News

No Evidence the College Attempted to Disseminate This Important Health Risk Information

TORONTO, April 23, 2002 (LSN.ca) – A study sponsored by the College of Physicians and Surgeons of Ontario found that abortion very significantly increases the risk of serious infection, need for further surgery and psychiatric problems. Interestingly, there is no evidence that the College attempted to disseminate this important abortion health risk information to Ontario women.

The study came to the attention of LifeSite from the introduction pages of the deVeber Institute’s new book “Women’s Health after Abortion: The Medical and Psychological Evidence.” The study was published in the June 2001 issue of the American Journal of Medical Quality. An extensive search of Canadian news published since that date did not produce any references to the study. Jakki Jeffs of Alliance for Life Ontario told LifeSite that the College’s failure to publicize the results is “outrageous”. Jeffs said, “They had a duty once they found out, they are supposed to be concerned about protecting women’s health.”

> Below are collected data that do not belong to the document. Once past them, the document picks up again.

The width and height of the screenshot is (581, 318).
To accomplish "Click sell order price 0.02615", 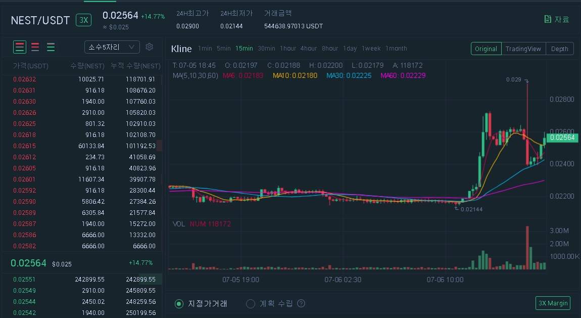I will pos(24,146).
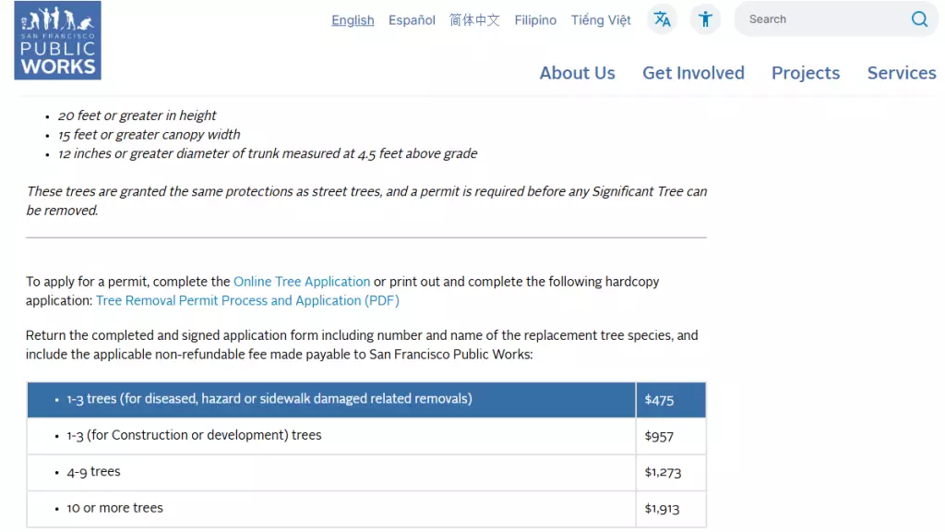
Task: Switch language to Español
Action: [412, 20]
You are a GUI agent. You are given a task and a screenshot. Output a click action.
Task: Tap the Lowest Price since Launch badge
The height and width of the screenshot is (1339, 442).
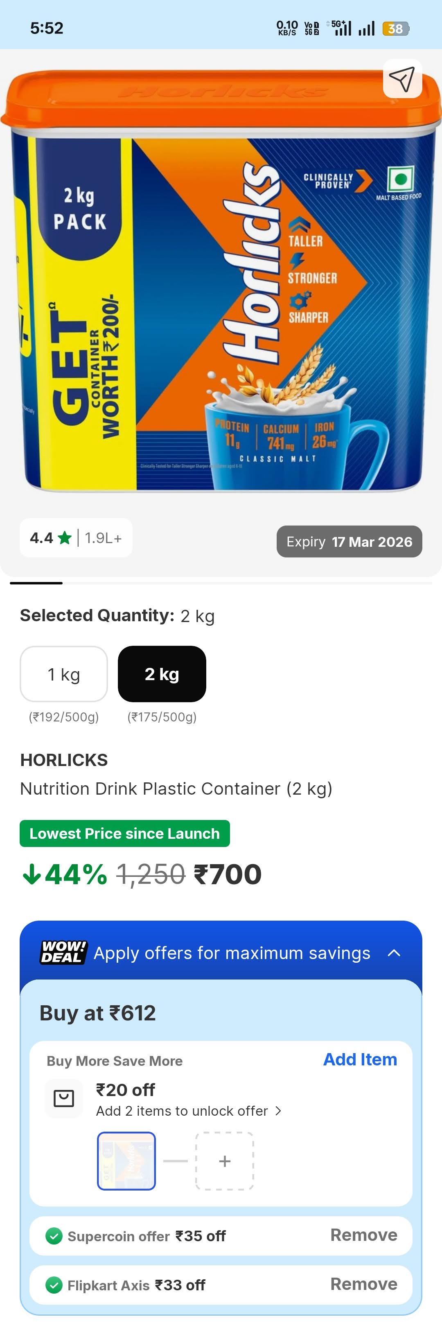[124, 833]
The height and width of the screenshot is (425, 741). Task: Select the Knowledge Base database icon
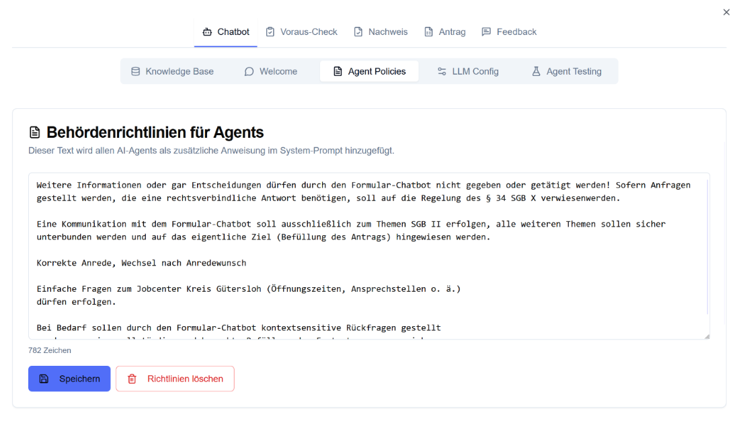coord(136,71)
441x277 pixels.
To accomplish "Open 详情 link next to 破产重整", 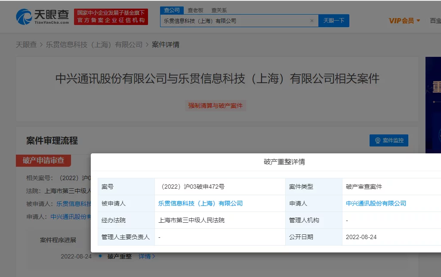I will pyautogui.click(x=147, y=256).
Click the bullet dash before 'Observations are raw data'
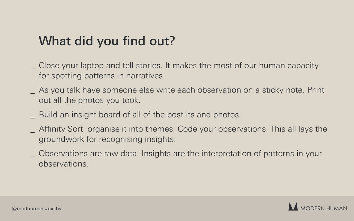Image resolution: width=354 pixels, height=221 pixels. click(x=32, y=156)
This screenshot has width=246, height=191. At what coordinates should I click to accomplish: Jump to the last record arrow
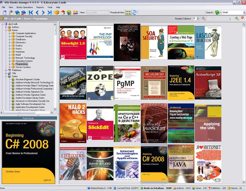point(49,13)
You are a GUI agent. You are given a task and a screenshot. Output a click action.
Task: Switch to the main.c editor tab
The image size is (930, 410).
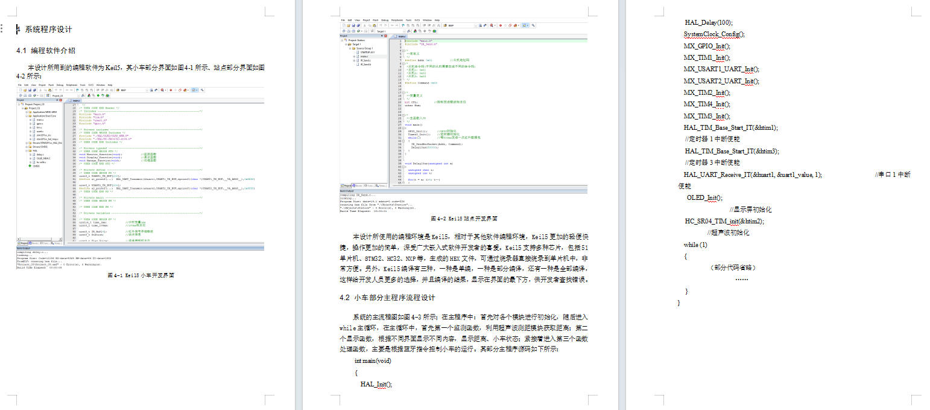[400, 36]
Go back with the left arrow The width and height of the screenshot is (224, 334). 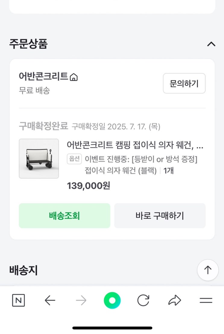50,300
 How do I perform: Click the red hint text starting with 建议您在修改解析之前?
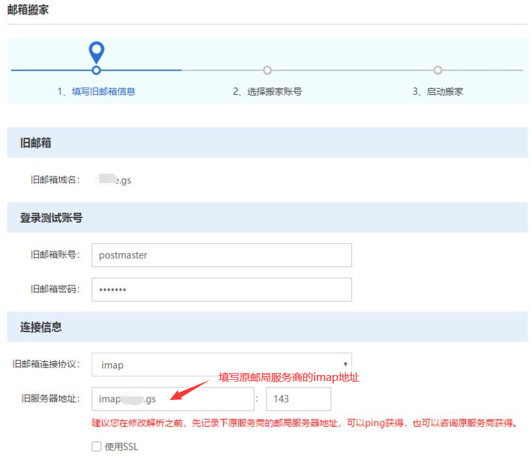304,423
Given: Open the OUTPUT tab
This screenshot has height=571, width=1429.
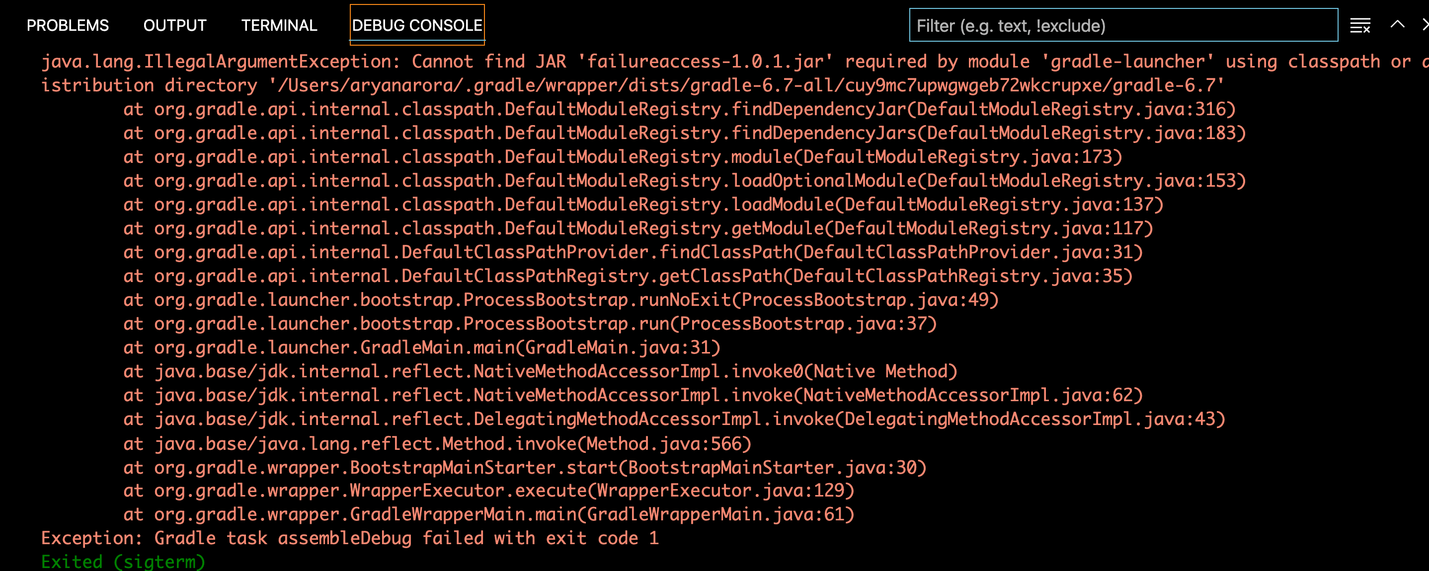Looking at the screenshot, I should point(175,25).
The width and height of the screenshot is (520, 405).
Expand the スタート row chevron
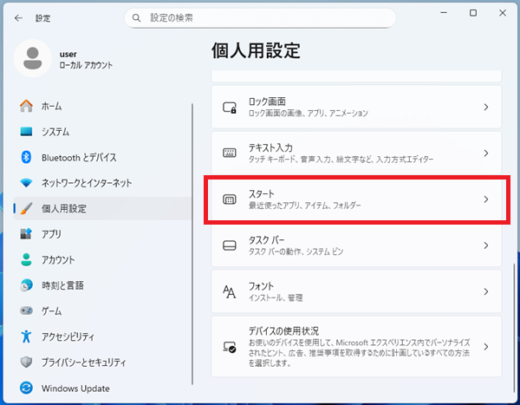click(485, 199)
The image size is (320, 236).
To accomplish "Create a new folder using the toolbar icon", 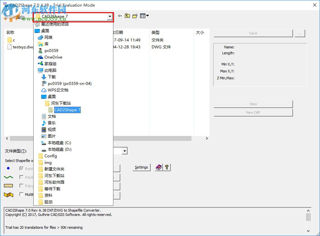I will 135,15.
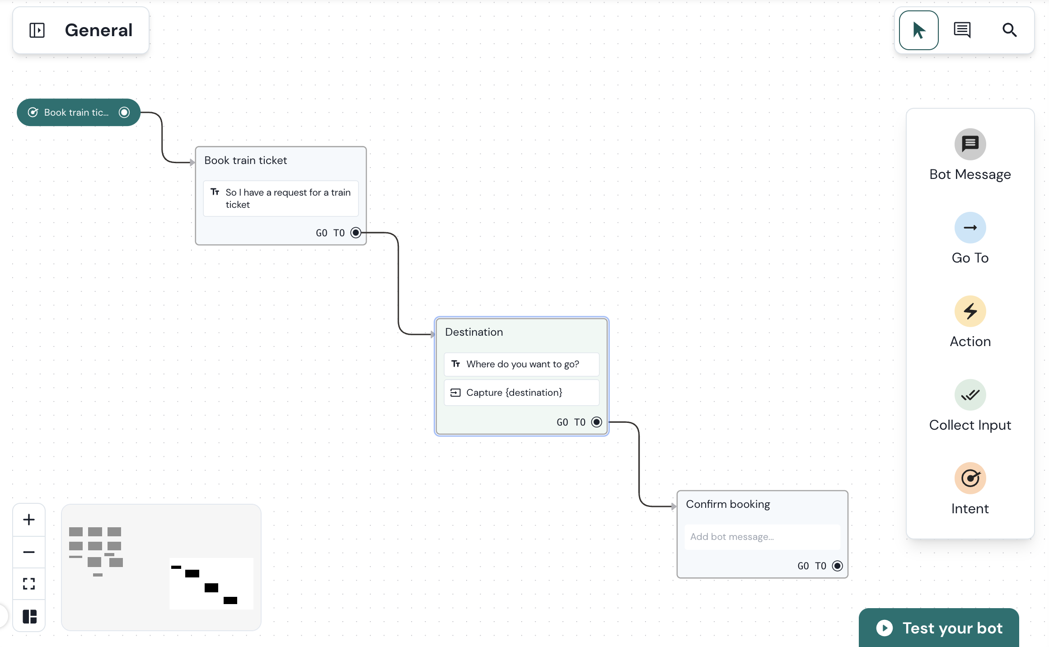Fit the flow to screen
The image size is (1049, 647).
29,584
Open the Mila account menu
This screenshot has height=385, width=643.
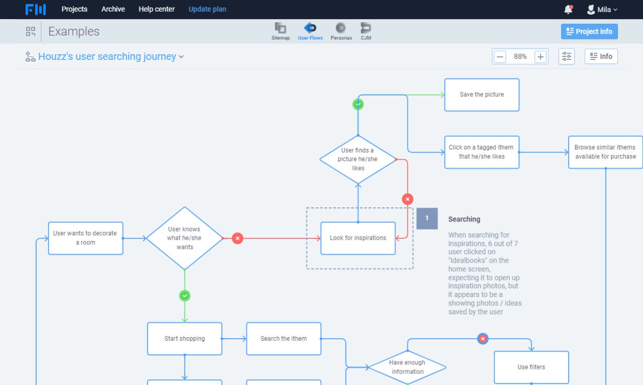tap(602, 9)
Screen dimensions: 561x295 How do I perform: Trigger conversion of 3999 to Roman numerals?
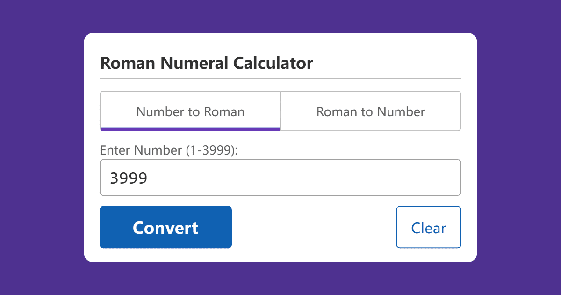click(x=165, y=227)
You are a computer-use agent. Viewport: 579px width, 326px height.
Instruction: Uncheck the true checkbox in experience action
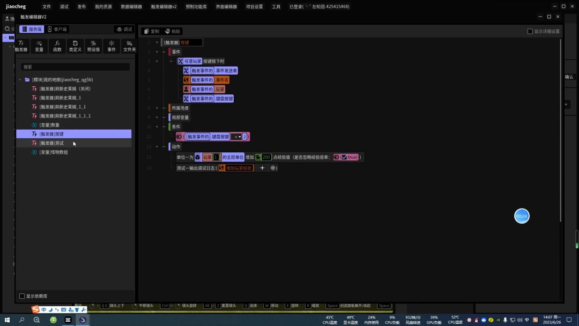(x=344, y=157)
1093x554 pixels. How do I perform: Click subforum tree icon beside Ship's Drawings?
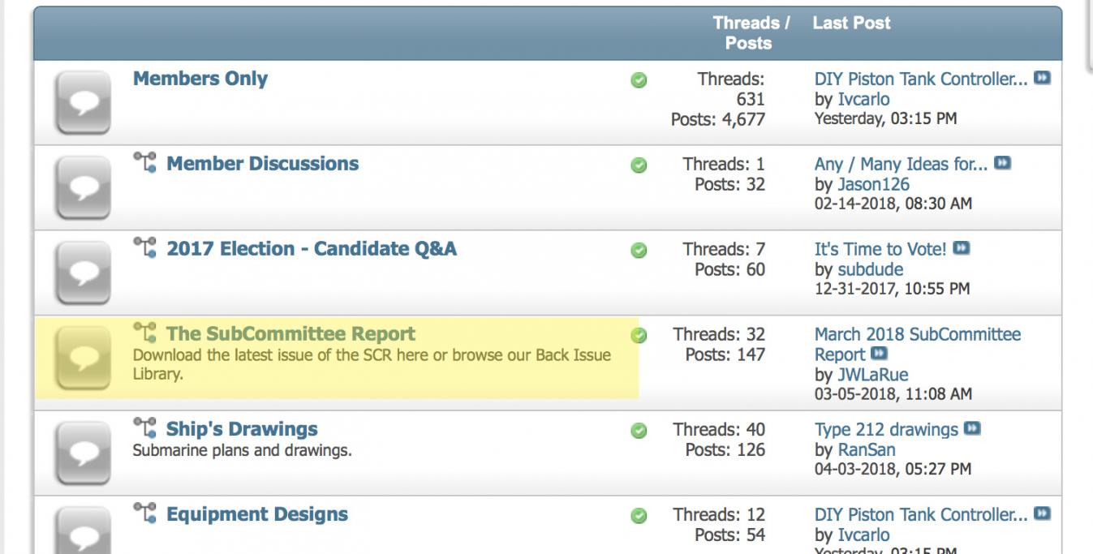click(x=144, y=429)
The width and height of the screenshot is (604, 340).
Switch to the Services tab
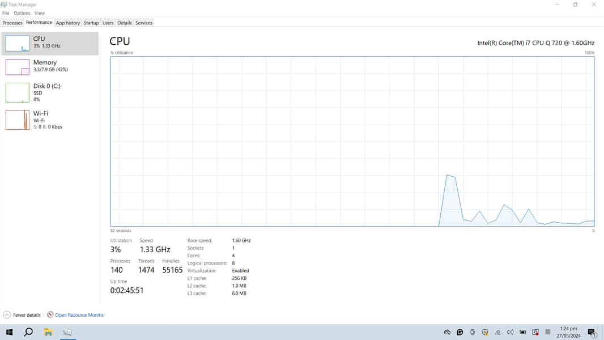coord(144,23)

The study compared 41,039 women who had induced abortions and a similar number who did not undergo induced abortion. It investigated short-term consequences only, yet in the three-month post-abortion period, hospital patients had a more than four-times higher rate of hospitalization for infections (6.3 vs. 1.4 per 1000), a five-times higher rate of “surgical events” (8.2 vs 1.6 per 1000), and a nearly five times higher rate of hospitalization for psychiatric problems (5.2 vs. 1.1 per 1000), than the matching group of women who did not have abortions. While the women who had abortions in clinics fared somewhat better, the authors warned that the clinics “cannot easily follow the medium-term outcomes subsequent to the services they provide.” That is, post-abortion clinic patients often do not go back to the abortionists after experiencing problems and their symptoms are often not recorded as post-abortion complications by the hospitals or physicians who treat them.